La guerre des lettres
Depuis deux semaines, je regarde les images sur l’agression contre Gaza, diffusées en boucle par les Chaînes de télévision, complètement tétanisé, ne sachant que faire ; et puis, soudain, une idée lumineuse me traverse l’esprit : je vais, sans tarder, mener une guerre… aux lettres.
Tout au long de cette guerre, je ferai de mon mieux pour bafouer les règles les plus élémentaires de la convention de Genève.
Je ne ferai aucune différence entre un O et un M.
Je tirerai à bout portant dans la tempe du N.
Je ne donnerai pas l’occasion à l’alphabet de respirer.
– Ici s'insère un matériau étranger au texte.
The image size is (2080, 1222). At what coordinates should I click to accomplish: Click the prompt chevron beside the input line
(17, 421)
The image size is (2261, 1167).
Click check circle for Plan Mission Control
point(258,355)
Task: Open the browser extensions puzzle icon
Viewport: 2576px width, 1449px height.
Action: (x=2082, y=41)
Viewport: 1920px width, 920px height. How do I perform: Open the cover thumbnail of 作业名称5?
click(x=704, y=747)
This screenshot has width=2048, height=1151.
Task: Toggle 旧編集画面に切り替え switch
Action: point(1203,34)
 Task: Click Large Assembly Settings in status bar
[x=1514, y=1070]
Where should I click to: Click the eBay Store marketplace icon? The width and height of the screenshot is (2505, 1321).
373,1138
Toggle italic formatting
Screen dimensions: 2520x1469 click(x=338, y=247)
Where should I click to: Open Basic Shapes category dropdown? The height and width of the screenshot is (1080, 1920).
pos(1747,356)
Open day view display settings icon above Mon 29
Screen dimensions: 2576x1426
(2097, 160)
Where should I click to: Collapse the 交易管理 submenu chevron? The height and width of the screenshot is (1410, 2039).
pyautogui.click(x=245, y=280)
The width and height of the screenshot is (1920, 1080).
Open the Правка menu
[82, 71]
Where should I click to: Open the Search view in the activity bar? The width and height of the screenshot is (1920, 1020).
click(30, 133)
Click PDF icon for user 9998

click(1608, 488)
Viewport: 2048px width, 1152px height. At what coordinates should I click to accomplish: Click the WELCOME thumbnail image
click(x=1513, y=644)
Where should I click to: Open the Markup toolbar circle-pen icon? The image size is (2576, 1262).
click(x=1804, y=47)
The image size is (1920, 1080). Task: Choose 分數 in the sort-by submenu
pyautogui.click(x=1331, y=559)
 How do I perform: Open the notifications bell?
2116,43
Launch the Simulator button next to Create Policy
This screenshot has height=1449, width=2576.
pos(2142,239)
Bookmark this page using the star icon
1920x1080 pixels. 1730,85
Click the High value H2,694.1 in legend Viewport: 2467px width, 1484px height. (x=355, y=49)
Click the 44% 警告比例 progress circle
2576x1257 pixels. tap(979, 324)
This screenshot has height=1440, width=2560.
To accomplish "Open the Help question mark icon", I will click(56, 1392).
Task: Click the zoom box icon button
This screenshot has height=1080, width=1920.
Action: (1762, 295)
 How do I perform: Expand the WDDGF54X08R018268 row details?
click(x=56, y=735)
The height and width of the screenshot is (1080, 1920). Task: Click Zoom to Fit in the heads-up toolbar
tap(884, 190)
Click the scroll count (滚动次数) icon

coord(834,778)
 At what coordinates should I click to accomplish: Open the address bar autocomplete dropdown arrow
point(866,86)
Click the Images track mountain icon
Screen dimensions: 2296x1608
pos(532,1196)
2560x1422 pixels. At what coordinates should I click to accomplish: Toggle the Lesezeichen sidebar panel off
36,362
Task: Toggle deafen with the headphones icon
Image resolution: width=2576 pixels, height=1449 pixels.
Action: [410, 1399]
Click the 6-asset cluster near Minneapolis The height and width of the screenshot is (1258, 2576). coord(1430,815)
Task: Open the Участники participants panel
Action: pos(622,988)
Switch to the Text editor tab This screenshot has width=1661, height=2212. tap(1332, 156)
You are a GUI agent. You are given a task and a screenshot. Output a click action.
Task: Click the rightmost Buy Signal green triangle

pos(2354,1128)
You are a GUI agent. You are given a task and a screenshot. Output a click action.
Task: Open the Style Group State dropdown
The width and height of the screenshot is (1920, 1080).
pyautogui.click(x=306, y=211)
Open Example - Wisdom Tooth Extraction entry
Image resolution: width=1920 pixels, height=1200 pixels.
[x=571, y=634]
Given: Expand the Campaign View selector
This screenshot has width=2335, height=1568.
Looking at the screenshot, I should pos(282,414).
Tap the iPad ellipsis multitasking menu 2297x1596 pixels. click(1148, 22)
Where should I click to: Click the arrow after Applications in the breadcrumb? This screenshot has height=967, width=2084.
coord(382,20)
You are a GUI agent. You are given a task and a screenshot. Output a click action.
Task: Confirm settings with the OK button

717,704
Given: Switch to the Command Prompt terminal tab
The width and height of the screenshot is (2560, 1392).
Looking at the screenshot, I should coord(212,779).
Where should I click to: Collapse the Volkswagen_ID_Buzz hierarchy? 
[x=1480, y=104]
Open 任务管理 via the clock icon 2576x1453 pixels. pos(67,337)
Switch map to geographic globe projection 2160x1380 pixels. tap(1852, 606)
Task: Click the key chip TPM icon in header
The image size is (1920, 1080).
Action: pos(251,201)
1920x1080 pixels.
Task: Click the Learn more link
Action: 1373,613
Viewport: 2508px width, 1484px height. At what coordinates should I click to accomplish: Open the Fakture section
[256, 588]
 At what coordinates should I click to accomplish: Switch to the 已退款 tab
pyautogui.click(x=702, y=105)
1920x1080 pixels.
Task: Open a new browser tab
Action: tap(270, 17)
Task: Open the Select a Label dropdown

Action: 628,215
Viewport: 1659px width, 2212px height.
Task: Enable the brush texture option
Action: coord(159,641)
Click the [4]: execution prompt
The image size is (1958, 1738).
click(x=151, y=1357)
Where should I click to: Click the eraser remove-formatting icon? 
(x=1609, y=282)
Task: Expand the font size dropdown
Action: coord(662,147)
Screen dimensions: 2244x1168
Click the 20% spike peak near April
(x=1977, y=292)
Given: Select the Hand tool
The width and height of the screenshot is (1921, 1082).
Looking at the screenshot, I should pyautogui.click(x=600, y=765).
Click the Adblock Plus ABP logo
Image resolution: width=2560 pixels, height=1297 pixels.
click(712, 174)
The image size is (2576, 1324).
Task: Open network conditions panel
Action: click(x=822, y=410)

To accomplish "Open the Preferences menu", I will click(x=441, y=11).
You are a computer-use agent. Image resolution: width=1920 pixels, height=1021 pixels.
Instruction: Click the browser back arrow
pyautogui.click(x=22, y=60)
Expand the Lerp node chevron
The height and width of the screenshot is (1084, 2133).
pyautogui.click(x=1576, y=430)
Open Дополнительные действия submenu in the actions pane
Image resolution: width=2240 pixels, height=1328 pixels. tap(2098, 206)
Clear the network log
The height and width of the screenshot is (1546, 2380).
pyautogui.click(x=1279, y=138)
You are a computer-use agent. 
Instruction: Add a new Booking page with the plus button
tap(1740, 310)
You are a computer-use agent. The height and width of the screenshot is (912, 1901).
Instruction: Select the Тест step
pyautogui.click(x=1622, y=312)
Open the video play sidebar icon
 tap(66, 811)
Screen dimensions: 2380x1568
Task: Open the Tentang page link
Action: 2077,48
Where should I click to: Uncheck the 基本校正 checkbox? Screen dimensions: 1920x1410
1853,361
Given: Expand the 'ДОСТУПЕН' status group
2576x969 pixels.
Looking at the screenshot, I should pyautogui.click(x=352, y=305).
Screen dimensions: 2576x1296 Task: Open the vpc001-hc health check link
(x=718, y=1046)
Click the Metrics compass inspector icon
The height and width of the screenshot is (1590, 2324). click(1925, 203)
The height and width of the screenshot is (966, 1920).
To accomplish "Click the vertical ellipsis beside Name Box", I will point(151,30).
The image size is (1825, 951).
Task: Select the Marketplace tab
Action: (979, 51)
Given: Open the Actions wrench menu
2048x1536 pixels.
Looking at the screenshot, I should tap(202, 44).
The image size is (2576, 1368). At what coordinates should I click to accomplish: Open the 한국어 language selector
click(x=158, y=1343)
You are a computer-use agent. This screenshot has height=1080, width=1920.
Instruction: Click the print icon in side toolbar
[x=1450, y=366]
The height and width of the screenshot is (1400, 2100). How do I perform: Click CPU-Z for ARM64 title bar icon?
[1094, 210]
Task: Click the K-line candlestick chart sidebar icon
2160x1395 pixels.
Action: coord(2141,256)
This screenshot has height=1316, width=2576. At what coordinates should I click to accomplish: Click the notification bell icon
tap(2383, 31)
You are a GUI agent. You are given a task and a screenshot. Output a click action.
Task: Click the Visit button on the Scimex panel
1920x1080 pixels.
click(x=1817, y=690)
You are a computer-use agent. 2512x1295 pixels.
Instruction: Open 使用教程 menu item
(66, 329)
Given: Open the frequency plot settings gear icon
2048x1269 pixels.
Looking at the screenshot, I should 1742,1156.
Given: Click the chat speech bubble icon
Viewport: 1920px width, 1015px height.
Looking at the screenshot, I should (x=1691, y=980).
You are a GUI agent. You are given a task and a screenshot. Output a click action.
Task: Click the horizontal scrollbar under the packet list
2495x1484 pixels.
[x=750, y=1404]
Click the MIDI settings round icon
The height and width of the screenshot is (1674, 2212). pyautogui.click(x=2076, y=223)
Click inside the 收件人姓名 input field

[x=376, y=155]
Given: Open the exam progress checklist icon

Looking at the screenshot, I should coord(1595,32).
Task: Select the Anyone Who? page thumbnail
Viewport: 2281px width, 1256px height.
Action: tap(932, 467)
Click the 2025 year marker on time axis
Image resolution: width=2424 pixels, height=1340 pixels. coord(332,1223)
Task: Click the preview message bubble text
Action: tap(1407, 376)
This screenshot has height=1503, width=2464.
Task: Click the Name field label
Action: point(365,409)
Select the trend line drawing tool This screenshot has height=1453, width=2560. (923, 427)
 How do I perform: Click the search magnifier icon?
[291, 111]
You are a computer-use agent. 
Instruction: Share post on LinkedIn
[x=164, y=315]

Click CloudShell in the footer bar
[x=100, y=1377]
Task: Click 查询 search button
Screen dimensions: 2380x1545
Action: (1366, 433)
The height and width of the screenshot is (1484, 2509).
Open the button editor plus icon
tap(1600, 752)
Aucun répit ne leur sera accordé.
J’userai de bombes à fragmentation et d’uranium appauvri et de toutes sortes d’armes non reconnues.
Je barrerai la route à toutes les formes d’aides et d’où qu’elles viennent y compris celles de l’ONU.
Aucun journaliste ne sera toléré sur le champ de bataille. Ainsi la guerre des images n’aura pas lieu. Et je n’en serai qu’à mon avantage.
Je serai le seul à décider aussi arbitrairement que possible d’amputer un R ou de laisser à un V la vie sauve.
Je lancerai des obus sur les ambulances. J’assassinerai impunément tous les volontaires des ONG.
Mon armée de terre ratissera tous les coins et recoins pour que mon aviation puisse larguer, par la suite des bombes phosphoriques interdites, elles aussi, par la convention de Genève.
Peu importe les consonnes qui seront à l’école.
Peu importe les pauvres voyelles.
Elles partiront toutes en fumée.
J’éradiquerai des familles entières de P.
J’égorgerai des T qui étaient tranquillement installés au fond de leurs lits.
Je ricanerai à chaque fois que le conseil de sécurité de l’ONU se réunirait pour condamner mes agissements.
Je commettrai des crimes de guerre et il n'y aura personne pour m'arrêter.
Et si les médias internationaux voulaient m'entendre, je répondrais naturellement que c'était le A qui avait commencé.
Triste sort pour un clavier qui était simplement étendu devant un écran. Mais je ne saurais épargner des touches qui étaient incapables de décrire les sentiments que je ressentais.